→ What is being asked: Scan the listing below for "height", then report every line that has it.

→ Material shown:

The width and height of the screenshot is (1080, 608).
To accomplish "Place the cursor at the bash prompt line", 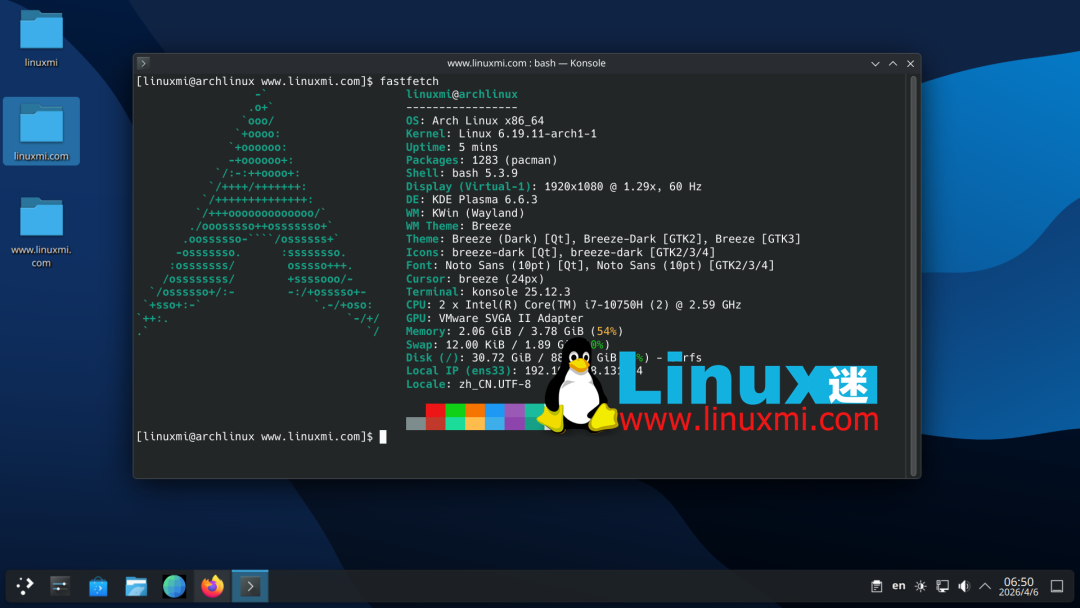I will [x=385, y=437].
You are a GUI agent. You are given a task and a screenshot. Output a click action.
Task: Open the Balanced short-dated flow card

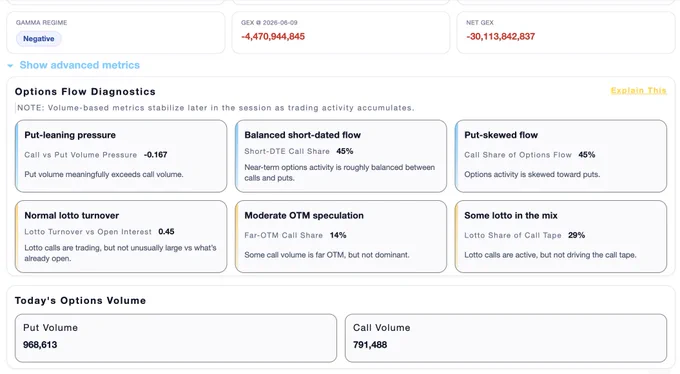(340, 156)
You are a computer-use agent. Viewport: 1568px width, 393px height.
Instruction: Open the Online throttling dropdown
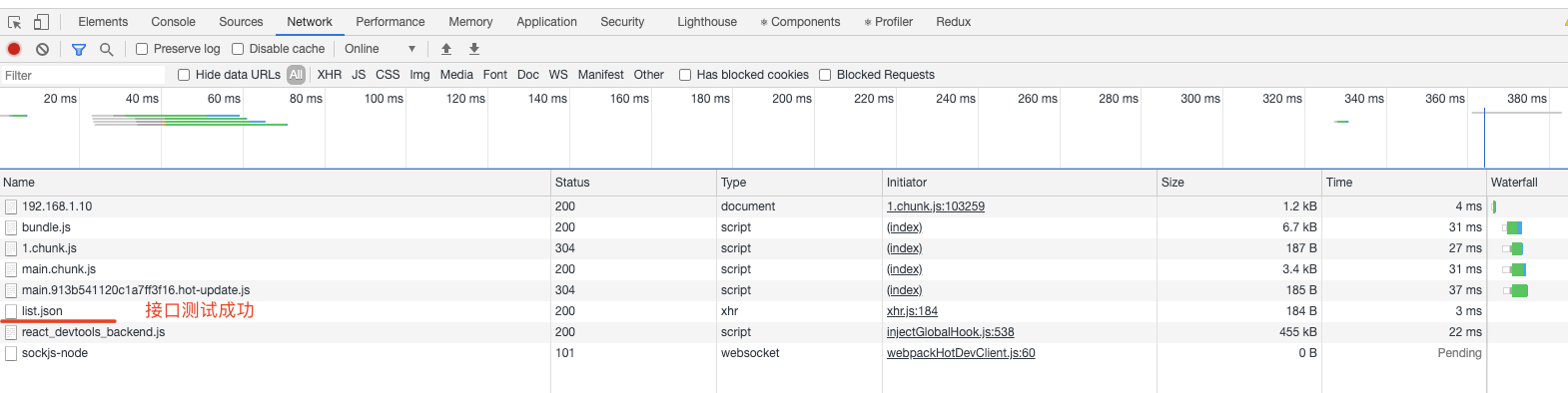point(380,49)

→ Task answer:
The width and height of the screenshot is (1080, 608).
You are a computer-use agent. Viewport: 1568px width, 393px height.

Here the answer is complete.